模糊查询
-
前缀搜索:prefix
概念:以xx开头的搜索,不计算相关度评分。
注意:
- 前缀搜索匹配的是term,而不是field。
- 前缀搜索的性能很差
- 前缀搜索没有缓存
- 前缀搜索尽可能把前缀长度设置的更长
语法:
GET <index>/_search {"query": {"prefix": {"<field>": {"value": "<word_prefix>"}}} } index_prefixes: 默认 "min_chars" : 2, "max_chars" : 5
#prefix: 前缀搜索
DELETE my_index
# elasticsearch stack
# elasticsearch search
# el
# ela
# elas elasticsearch
PUT my_index
{"mappings": {"properties": {"text": {"analyzer": "ik_max_word","type": "text","index_prefixes":{"min_chars":2,"max_chars":4},"fields": {"keyword": {"type": "keyword","ignore_above": 256}}}}}
}
GET my_index/_mapping
POST /my_index/_bulk?filter_path=items.*.error
{"index":{"_id":"1"}}
{"text":"城管打电话喊商贩去摆摊摊"}
{"index":{"_id":"2"}}
{"text":"笑果文化回应商贩老农去摆摊"}
{"index":{"_id":"3"}}
{"text":"老农耗时17年种出椅子树"}
{"index":{"_id":"4"}}
{"text":"夫妻结婚30多年AA制,被城管抓"}
{"index":{"_id":"5"}}
{"text":"黑人见义勇为阻止抢劫反被铐住"}
GET my_index/_search
GET my_index/_mapping
GET _analyze
{"text": ["夫妻结婚30多年AA制,被城管抓"]
}
GET my_index/_search
{"query": {"prefix": {"text": {"value": "城管"}}}
}
-
通配符:wildcard
概念:通配符运算符是匹配一个或多个字符的占位符。例如,*通配符运算符匹配零个或多个字符。
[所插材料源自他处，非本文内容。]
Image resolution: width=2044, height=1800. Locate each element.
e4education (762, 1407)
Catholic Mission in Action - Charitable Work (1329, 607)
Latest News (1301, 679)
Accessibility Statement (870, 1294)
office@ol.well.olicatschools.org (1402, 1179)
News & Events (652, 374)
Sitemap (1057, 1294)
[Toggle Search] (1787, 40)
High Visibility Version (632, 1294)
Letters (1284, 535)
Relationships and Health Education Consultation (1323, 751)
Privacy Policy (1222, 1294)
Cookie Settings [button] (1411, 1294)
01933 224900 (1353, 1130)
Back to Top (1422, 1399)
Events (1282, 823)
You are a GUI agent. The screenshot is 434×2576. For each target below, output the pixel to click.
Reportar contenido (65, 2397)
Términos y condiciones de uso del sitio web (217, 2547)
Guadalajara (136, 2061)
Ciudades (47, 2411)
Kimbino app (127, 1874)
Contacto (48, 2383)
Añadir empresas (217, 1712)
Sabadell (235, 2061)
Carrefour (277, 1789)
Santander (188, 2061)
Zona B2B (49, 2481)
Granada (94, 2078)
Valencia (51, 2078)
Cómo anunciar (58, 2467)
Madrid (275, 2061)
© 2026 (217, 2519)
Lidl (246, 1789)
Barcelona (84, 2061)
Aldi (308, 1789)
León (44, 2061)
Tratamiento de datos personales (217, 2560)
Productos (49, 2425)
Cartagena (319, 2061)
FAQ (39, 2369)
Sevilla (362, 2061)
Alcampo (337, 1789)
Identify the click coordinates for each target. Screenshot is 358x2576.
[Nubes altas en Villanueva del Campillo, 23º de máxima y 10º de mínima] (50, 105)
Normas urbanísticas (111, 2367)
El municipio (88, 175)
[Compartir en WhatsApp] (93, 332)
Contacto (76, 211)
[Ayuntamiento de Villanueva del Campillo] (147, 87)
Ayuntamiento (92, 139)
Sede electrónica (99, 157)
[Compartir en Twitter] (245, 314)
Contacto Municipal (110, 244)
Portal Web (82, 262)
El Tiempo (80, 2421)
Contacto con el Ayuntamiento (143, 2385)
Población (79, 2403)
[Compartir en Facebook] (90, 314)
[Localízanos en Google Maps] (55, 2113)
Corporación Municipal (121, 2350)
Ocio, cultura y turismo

您可以将通配符运算符与其他字符结合使用以创建通配符模式。
注意:
- 通配符匹配的也是term,而不是field
语法:
GET <index>/_search {"query": {"wildcard": {"<field>": {"value": "<word_with_wildcard>"}}} }
# 通配符
DELETE my_index
POST /my_index/_bulk
{ "index": { "_id": "1"} }
{ "text": "my english" }
{ "index": { "_id": "2"} }
{ "text": "my english is good" }
{ "index": { "_id": "3"} }
{ "text": "my chinese is good" }
{ "index": { "_id": "4"} }
{ "text": "my japanese is nice" }
{ "index": { "_id": "5"} }
{ "text": "my disk is full" }
DELETE product_en
POST /product_en/_bulk
{ "index": { "_id": "1"} }
{ "title": "my english","desc" : "shouji zhong de zhandouji","price" : 3999, "tags": [ "xingjiabi", "fashao", "buka", "1"]}
{ "index": { "_id": "2"} }
{ "title": "xiaomi nfc phone","desc" : "zhichi quangongneng nfc,shouji zhong de jianjiji","price" : 4999, "tags": [ "xingjiabi", "fashao", "gongjiaoka" , "asd2fgas"]}
{ "index": { "_id": "3"} }
{ "title": "nfc phone","desc" : "shouji zhong de hongzhaji","price" : 2999, "tags": [ "xingjiabi", "fashao", "menjinka" , "as345"]}
{ "title": { "_id": "4"} }
{ "text": "xiaomi erji","desc" : "erji zhong de huangmenji","price" : 999, "tags": [ "low", "bufangshui", "yinzhicha", "4dsg" ]}
{ "index": { "_id": "5"} }
{ "title": "hongmi erji","desc" : "erji zhong de kendeji","price" : 399, "tags": [ "lowbee", "xuhangduan", "zhiliangx" , "sdg5"]}
GET my_index/_search
GET product_en/_searchGET my_index/_search
{"query": {"wildcard": {"text.keyword": {"value": "my eng*ish"}}}
}
GET product_en/_mapping
#exact value
GET product_en/_search
{"query": {"wildcard": {"tags.keyword": {"value": "men*inka"}}}
}
-
正则:regexp
概念:regexp查询的性能可以根据提供的正则表达式而有所不同。为了提高性能,应避免使用通配符模式,如.或 .?+未经前缀或后缀
语法:
GET <index>/_search {"query": {"regexp": {"<field>": {"value": "<regex>","flags": "ALL",}}} }
#正则
GET product_en/_search
GET product_en/_search
{"query": {"regexp": {"title": "[\\s\\S]*nfc[\\s\\S]*"}}
}
GET product_en/_search
GET product_en/_search
{"query": {"regexp": {"desc": {"value": "zh~dng","flags": "COMPLEMENT"}}}
}
GET product_en/_search
{"query": {"regexp": {"tags.keyword": {"value": ".*<2-3>.*","flags": "INTERVAL"}}}
}
flags
-
ALL
启用所有可选操作符。
-
COMPLEMENT
启用操作符。可以使用对下面最短的模式进行否定。例如
a~bc # matches ‘adc’ and ‘aec’ but not ‘abc’
-
INTERVAL
启用<>操作符。可以使用<>匹配数值范围。例如
foo<1-100> # matches ‘foo1’, ‘foo2’ … ‘foo99’, ‘foo100’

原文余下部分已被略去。